## THE TASK
Retype the data that follows line by line, exactly, and leave its pictures out.

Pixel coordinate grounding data

————————

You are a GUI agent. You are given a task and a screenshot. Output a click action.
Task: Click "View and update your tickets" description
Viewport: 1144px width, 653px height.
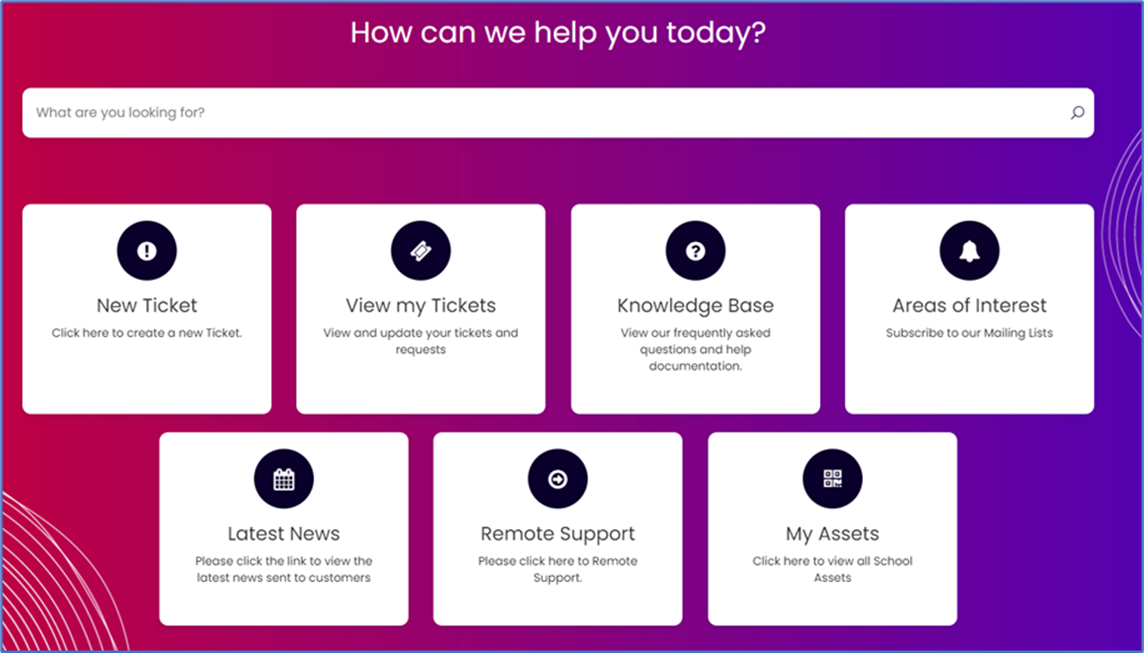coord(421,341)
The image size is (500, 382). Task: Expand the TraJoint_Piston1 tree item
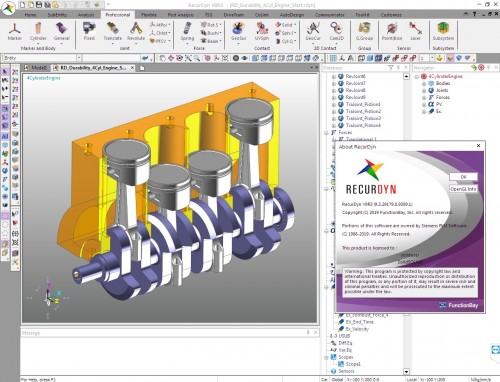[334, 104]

————————

## EXERCISE RESPONSE
You are a GUI agent. You are given a task and a screenshot. Output a click action.
Task: Click "View and update your tickets" description
Viewport: 1144px width, 653px height.
coord(421,341)
The image size is (500, 382). Task: Expand the TraJoint_Piston1 tree item
[334, 104]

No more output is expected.